— START —

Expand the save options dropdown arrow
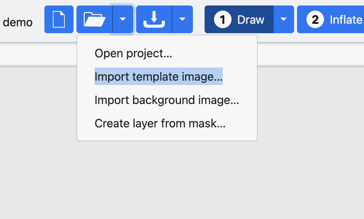The width and height of the screenshot is (364, 219). pos(183,19)
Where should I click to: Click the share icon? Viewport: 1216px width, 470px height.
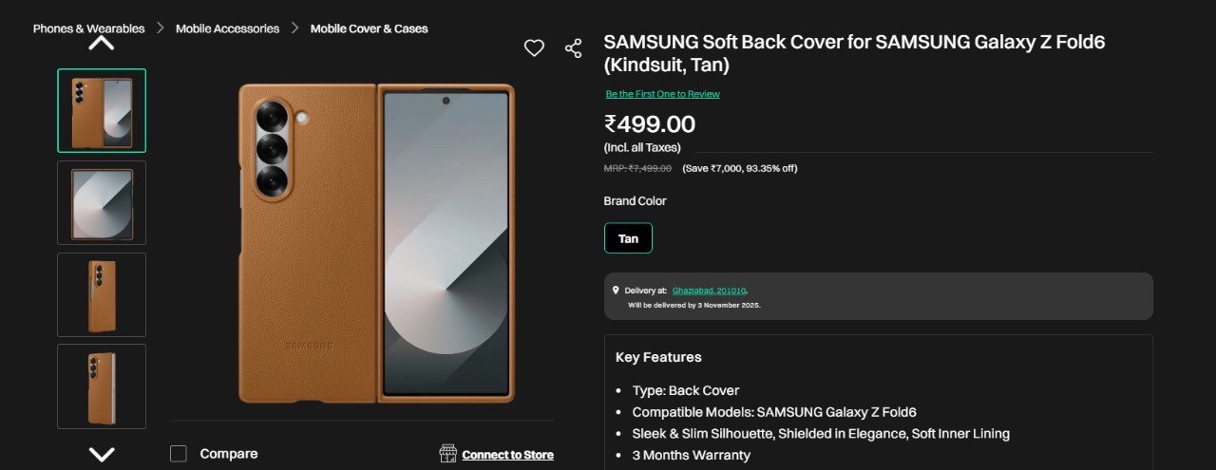[x=573, y=48]
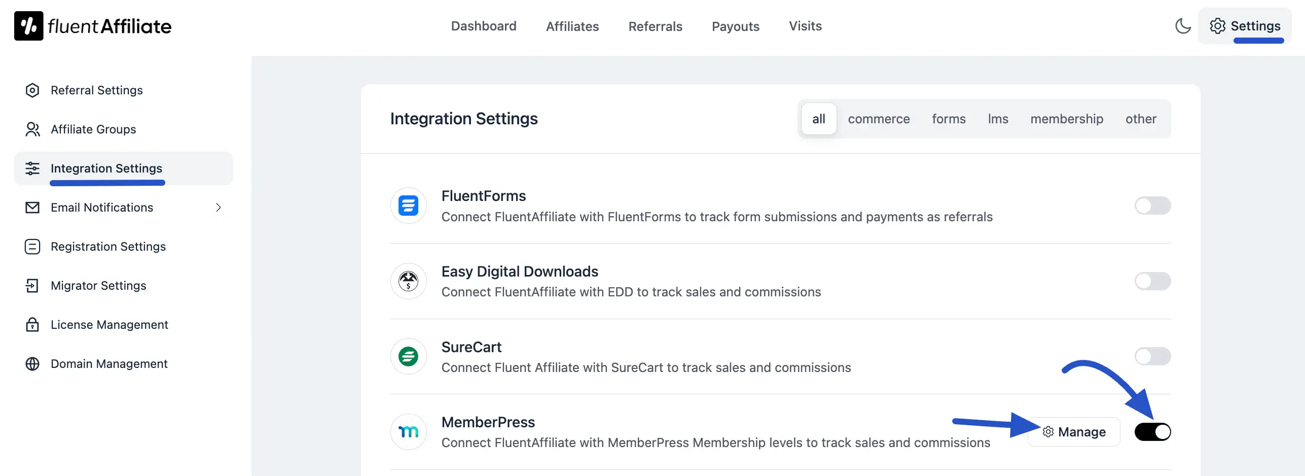Click the SureCart integration icon
Viewport: 1305px width, 476px height.
pyautogui.click(x=408, y=356)
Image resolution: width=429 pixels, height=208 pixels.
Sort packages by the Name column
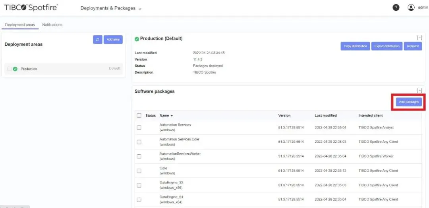point(166,116)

— END —

- _GIVEN EXERCISE_:
Render every line of the listing above as a JSON array of strings, one string per line, with blank lines omitted. Leave the pictures out of the answer.

- _ANSWER FOR THE TASK_:
[
  "Expand the save options dropdown arrow",
  "The width and height of the screenshot is (364, 219). pos(183,19)",
  "Where should I click to: Click the share icon? Viewport: 1216px width, 470px height.",
  "[x=573, y=48]",
  "Click the SureCart integration icon",
  "Viewport: 1305px width, 476px height.",
  "pyautogui.click(x=408, y=356)",
  "Image resolution: width=429 pixels, height=208 pixels.",
  "Sort packages by the Name column",
  "point(166,116)"
]